William Henry Noble was born in 1837 in Odgenburg, New York. As a young adult, he came to Manitowoc and became a carpenter. At the outbreak of the American Civil War, Noble enlisted as a private in Company K, 21st Wisconsin Volunteer Infantry.
During a battle in Perryville, Kentucky, Noble was injured and transferred to the Veterans Reserve Corps in Washington D.C. According to a biography written by Civil War reenactor and researcher, Dennis Moore, “Sargent Noble was still in Washington D.C. on April 15, 1865 when President Lincoln was assassinated by John Wilkes Booth. Known to his superiors as a trustworthy and loyal soldier, Noble was selected to be a member of the guard of honor and pallbearer for Lincoln’s funeral.”
Noble traveled with Lincoln’s funeral train for 16 days. The procession made stops in 11 cities during their journey from Washington, D.C. to Springfield, Illinois: Baltimore, Maryland; Harrisburg, Pennsylvania; Philadelphia, Pennsylvania; New York City, New York; Albany, New York; Buffalo, New York; Cleveland, Ohio; Columbus, Ohio; Indianapolis, Indiana; Michigan City, Indiana; and Chicago, Illinois.
Lincoln’s Guard of Honor carried the coffin at each city and opened it for view. It was estimated nearly 600,000 people had viewed the body and another 5 to 6 million participated in or viewed the funeral procession. The guard ended their duty on May 3, 1865 at Oakridge Cemetery in Springfield, Illinois.
Upon his return to Washington D.C., the Guard of Honor members were awarded the Congressional Medal of Honor. The Congressional Medal of Honor criteria were changed around the year 1900 and several hundred medals were revoked at that time, including the ones awarded to Lincoln’s Guard of Honor.

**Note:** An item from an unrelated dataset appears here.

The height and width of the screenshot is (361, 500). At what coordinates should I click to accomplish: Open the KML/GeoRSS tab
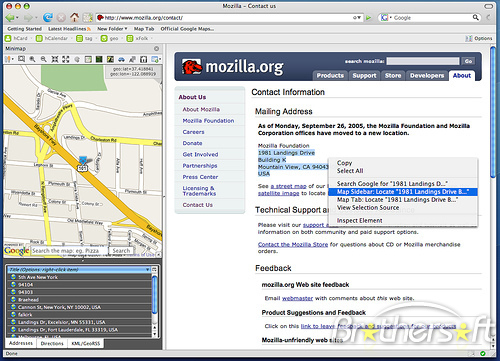point(86,343)
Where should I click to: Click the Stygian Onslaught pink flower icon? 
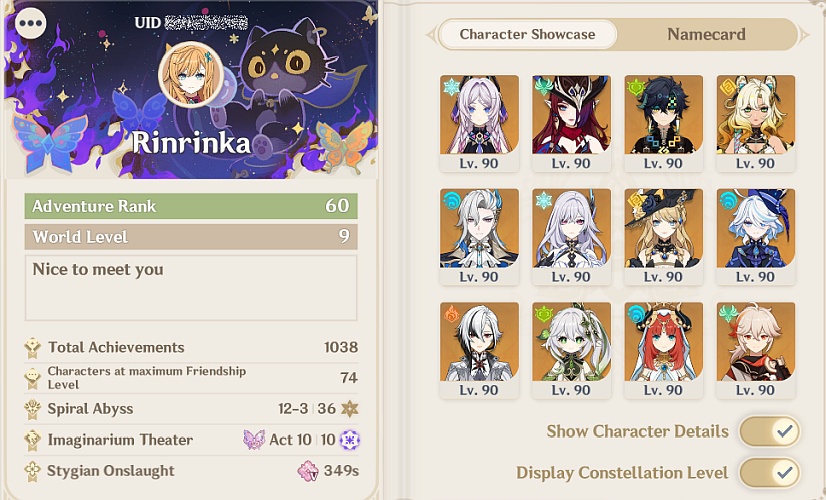click(x=308, y=470)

After Noble’s service, he married Jean Anderson in June, 1867 and the family settled in Reedsville, where the couple was influential in the village’s creation and early success. William was a charter member of the Horace Walker Post 18, Grand Army of the Republic and served as the first Reedsville village president. Jean was known to help any neighbor in need. “Her life was filled with good works,” stated her obituary in the Manitowoc Lake Shore Times, on August 26, 1884. “She fed the hungry. She clothed the naked. The homeless wanderer found shelter beneath her roof. She was not blessed with large wealth and though often sorely tried, her charity never failed. She was not ostentatious. Few beyond her immediate family knew the extent of her charities.”
William Henry Noble died from pneumonia in 1894. According to the Brillion News on October, 26, 1894, the funeral was in Reedsville before “a special train having been chartered by the Odd Fellows Lodge of which body the deceased was a member,” transported his body to Evergreen Cemetery in Manitowoc. It was estimated that over 300 mourners followed the procession.